高恆清和妻子吃完晚餐回來,天已大黑。春鳳在客棧一樓的前臺裡無聊地玩著手機,算是給他倆留著門。高恆清進門後跟春鳳打了個招呼,春鳳微笑著點點頭沒有說話,等到夫妻倆上了樓便也從裡面鎖了客棧的門,去三樓自己房間了。不一會兒,露臺上傳來了電子琴的聲音。
高恆清給妻子泡了一杯咖啡,雖然是客棧裡提供的免費速溶咖啡,但正好是妻子可以接受的那種韓國咖啡。

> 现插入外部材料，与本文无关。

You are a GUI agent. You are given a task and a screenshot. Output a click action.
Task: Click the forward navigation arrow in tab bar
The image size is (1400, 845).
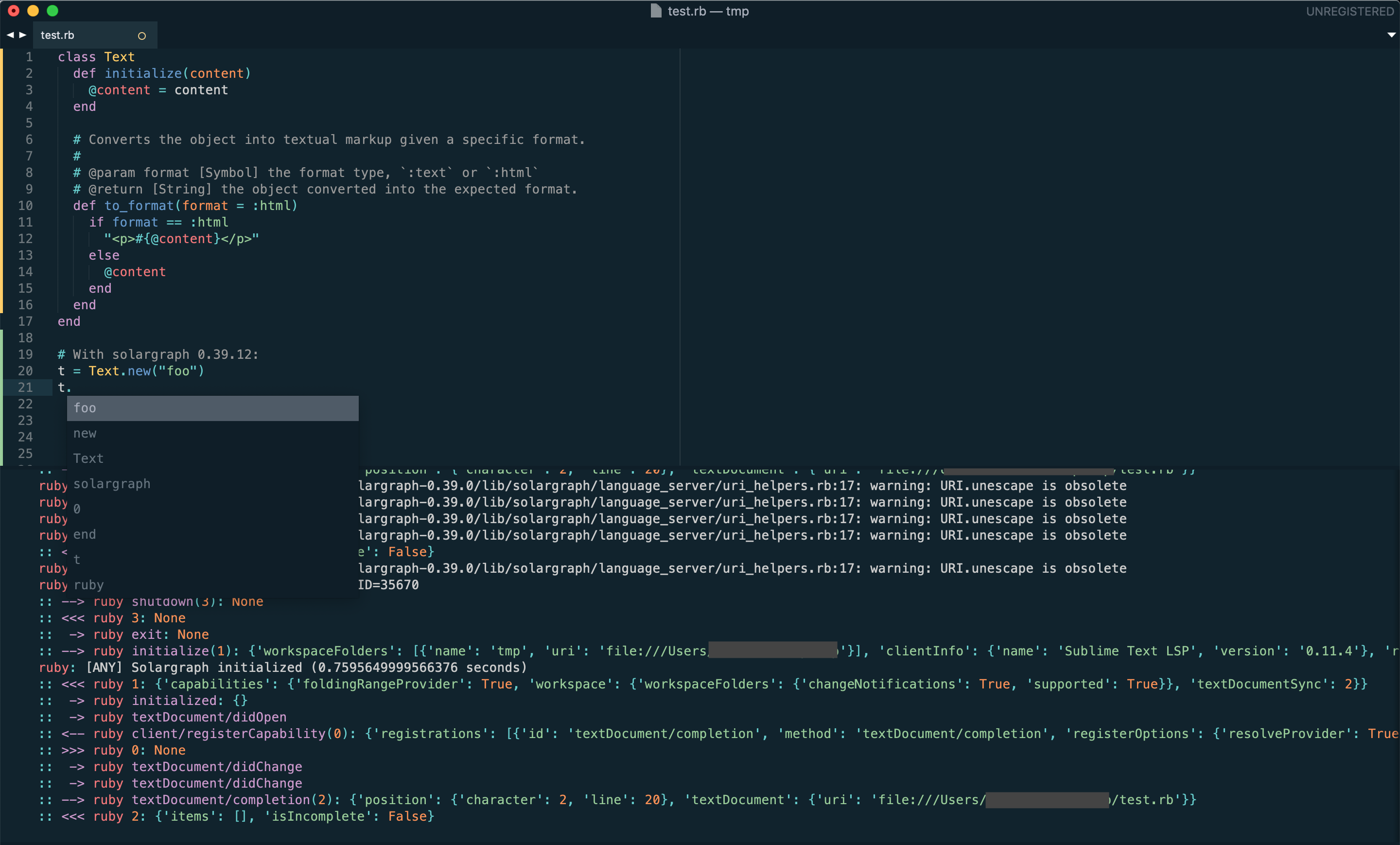click(x=23, y=35)
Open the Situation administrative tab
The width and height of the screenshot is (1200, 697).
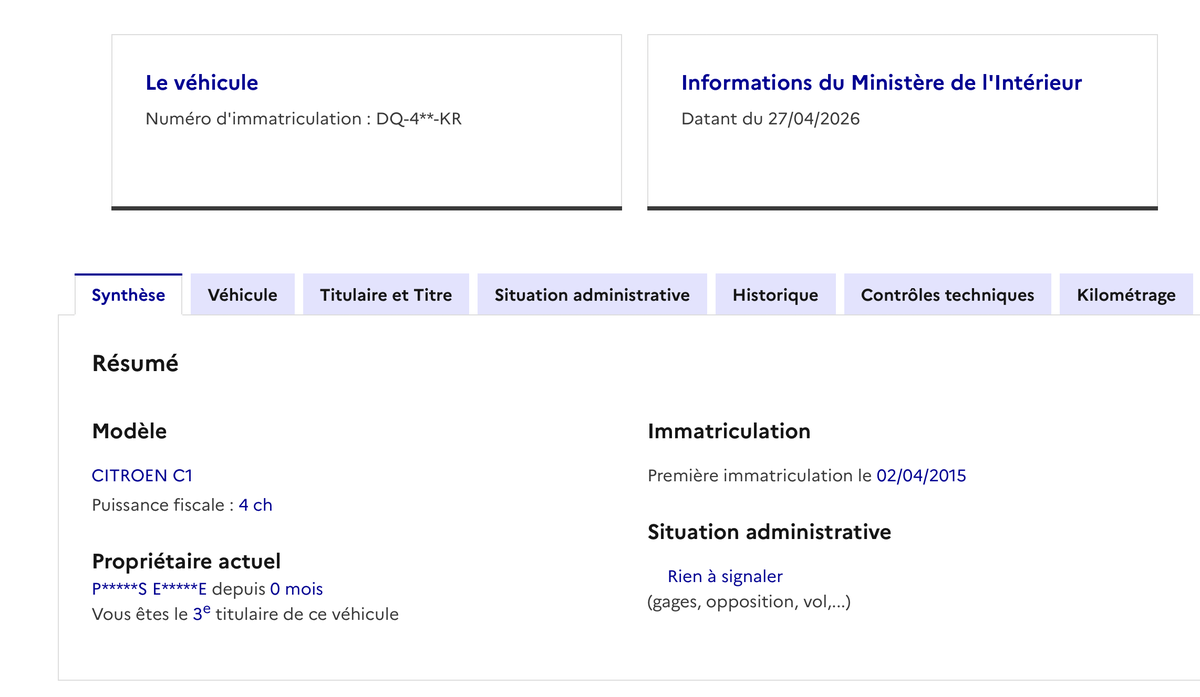click(x=592, y=295)
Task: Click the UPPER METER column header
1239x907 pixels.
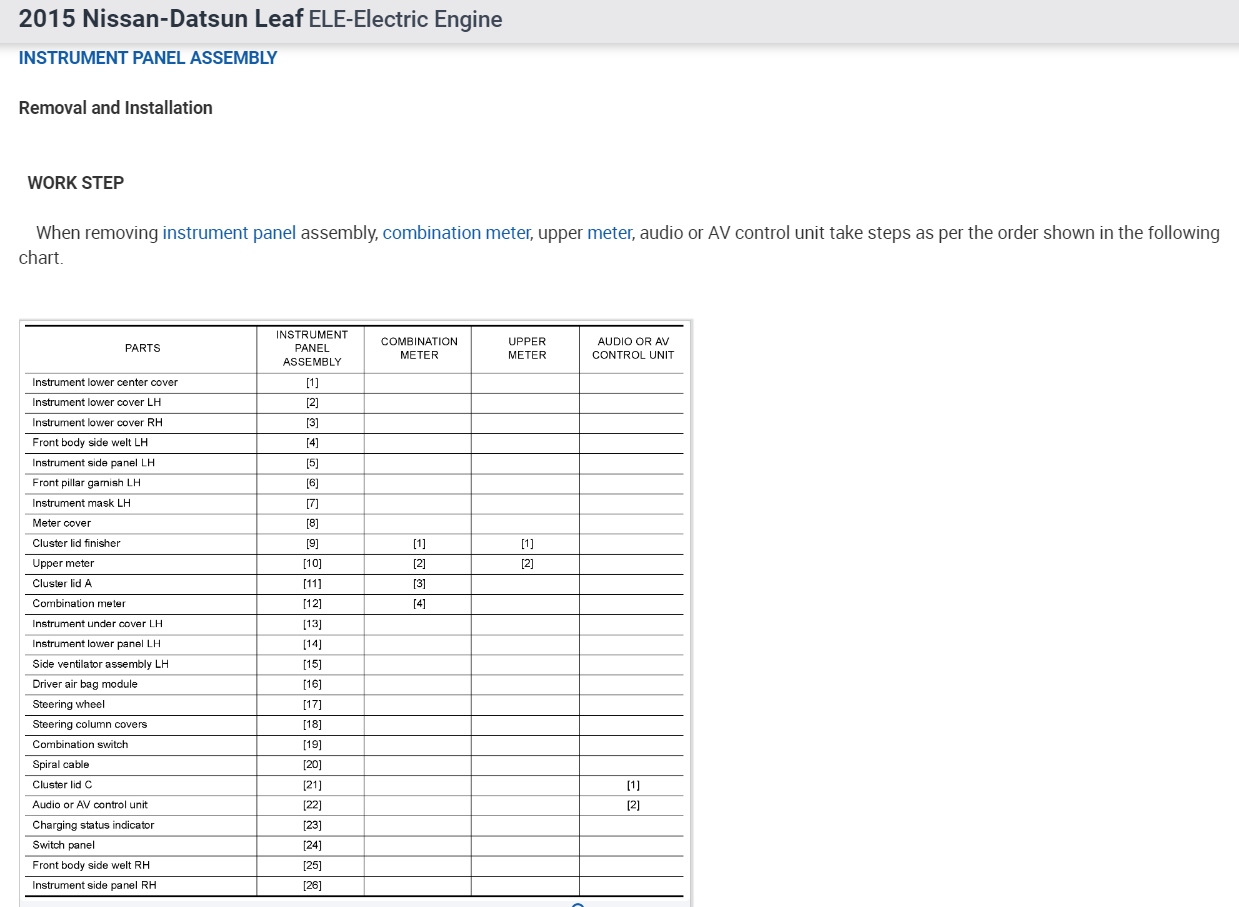Action: coord(527,348)
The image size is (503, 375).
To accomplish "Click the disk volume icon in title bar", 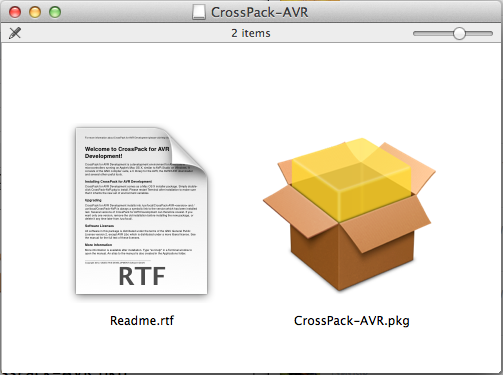I will pyautogui.click(x=199, y=12).
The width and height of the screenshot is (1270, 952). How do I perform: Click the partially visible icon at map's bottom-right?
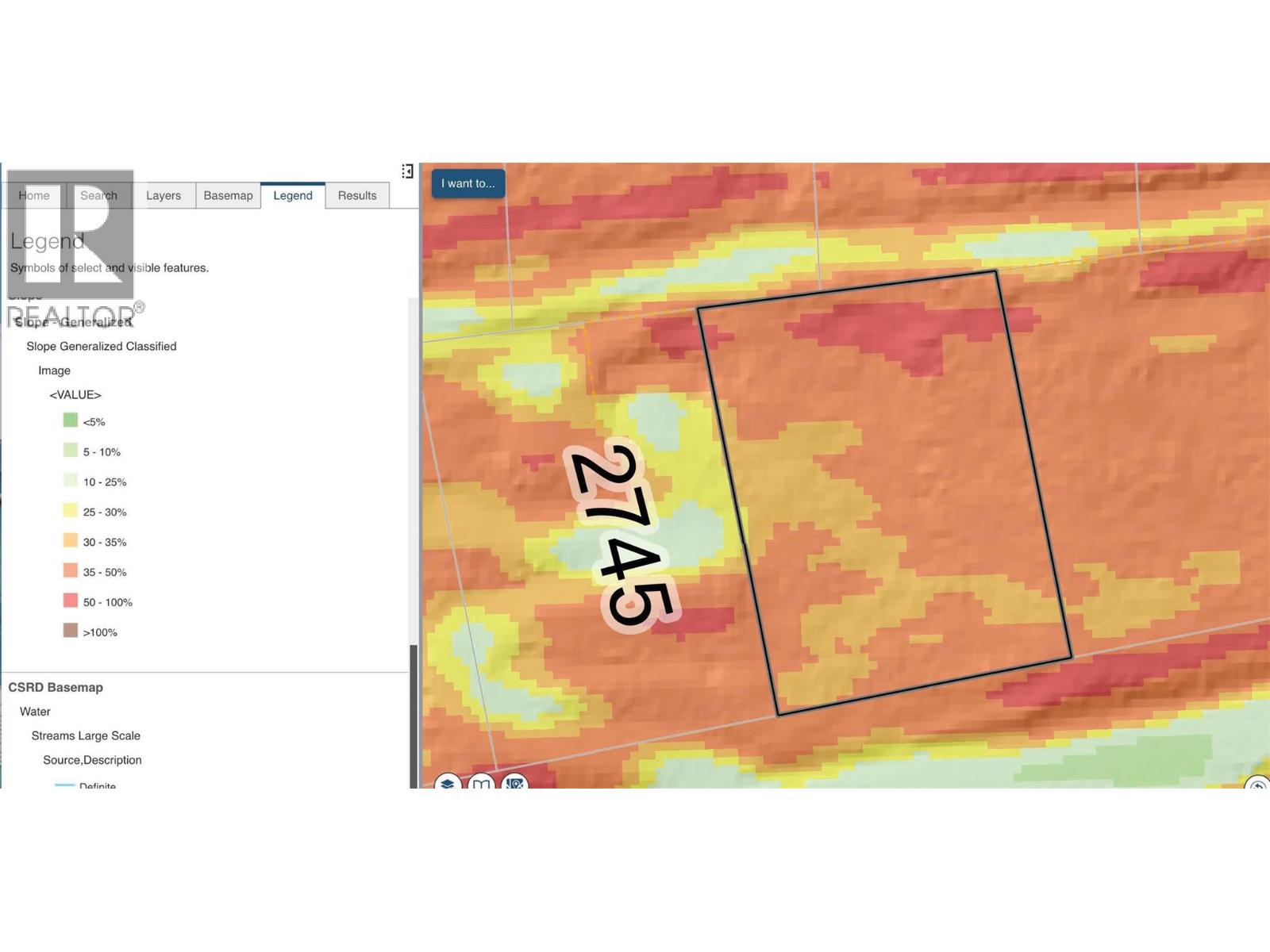1257,785
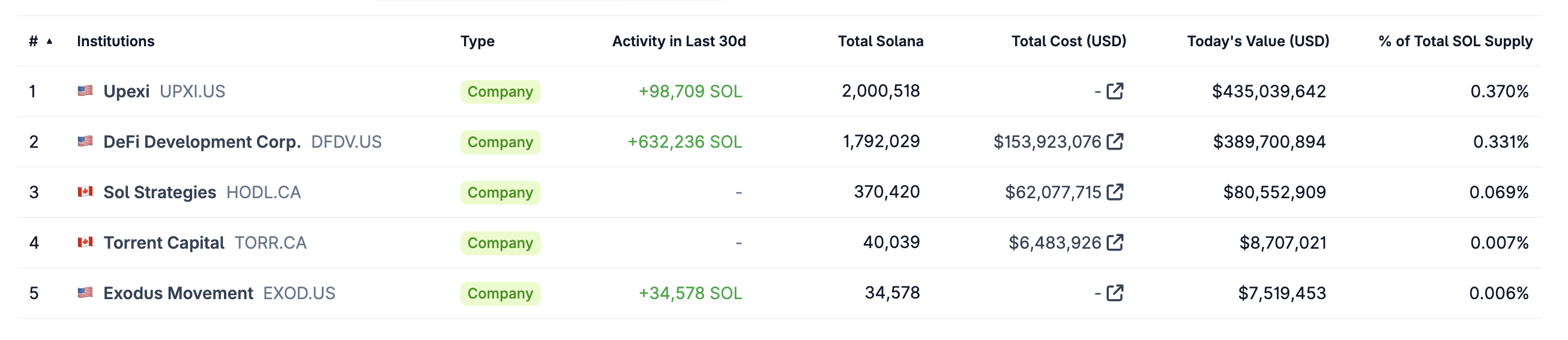
Task: Open DeFi Development Corp. institution page
Action: pos(202,142)
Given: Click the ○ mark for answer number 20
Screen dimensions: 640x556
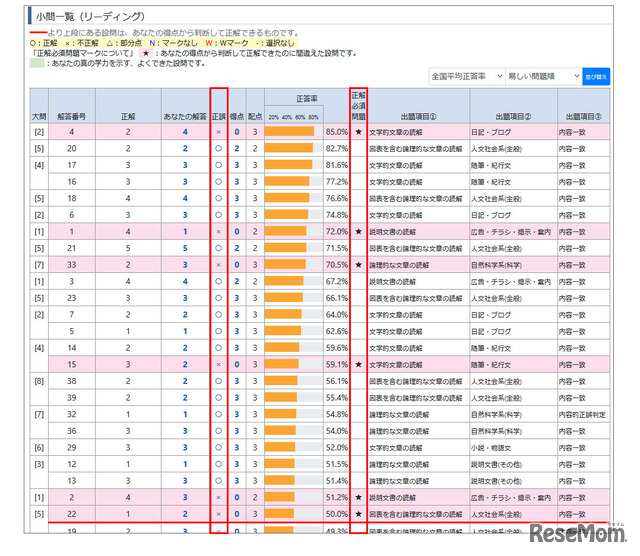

經過了冷戰和高恆清遇到的磨難,妻子雖然一時臉上還沒完全回暖,但心裡其實也心疼自己的丈夫。雖然她完全不同意丈夫再來桂花島,但等到丈夫真的堅持來了,她又不由自主地有些思念和關心。這就是夫妻吧,時間久了就有一份自然生髮的親情,像家人一樣,會沒有理由地牽掛。於是,她便悄悄地出發,到桂花島來看望一下最近心裡不那麼舒服的丈夫,也算是一種無聲的和解姿態,她更是想著通過這個舉動感化一下丈夫,讓他過於堅強的內心和過於堅定的意志能夠在她的溫情下有所軟化,老老實實跟她回申江。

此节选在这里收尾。